Collected data entries
==================================================

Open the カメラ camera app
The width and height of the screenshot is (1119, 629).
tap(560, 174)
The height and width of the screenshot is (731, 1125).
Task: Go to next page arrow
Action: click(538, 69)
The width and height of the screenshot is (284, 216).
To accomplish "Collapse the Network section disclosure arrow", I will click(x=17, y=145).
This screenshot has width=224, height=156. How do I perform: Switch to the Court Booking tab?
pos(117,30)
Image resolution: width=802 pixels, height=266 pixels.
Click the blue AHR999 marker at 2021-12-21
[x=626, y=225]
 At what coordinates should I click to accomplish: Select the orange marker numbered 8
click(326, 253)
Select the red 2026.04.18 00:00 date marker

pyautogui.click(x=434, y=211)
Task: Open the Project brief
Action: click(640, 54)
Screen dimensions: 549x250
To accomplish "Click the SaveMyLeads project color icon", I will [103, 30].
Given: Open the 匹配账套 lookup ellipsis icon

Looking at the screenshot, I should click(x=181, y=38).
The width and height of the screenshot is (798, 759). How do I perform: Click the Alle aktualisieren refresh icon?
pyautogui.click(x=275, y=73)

==================================================

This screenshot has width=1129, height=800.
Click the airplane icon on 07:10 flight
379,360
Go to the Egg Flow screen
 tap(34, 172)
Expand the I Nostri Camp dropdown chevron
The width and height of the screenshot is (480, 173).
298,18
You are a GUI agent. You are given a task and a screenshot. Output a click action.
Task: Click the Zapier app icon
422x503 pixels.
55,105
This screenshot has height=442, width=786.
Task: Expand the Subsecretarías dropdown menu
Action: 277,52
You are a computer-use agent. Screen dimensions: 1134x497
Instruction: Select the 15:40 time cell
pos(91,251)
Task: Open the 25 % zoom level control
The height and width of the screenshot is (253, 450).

==================================================

**Task brief:** Search the data for the string "dimensions" and copy every line where it appears.

**The answer:**
Screen dimensions: 549x250
You are a computer-use agent. Screen dimensions: 1134x497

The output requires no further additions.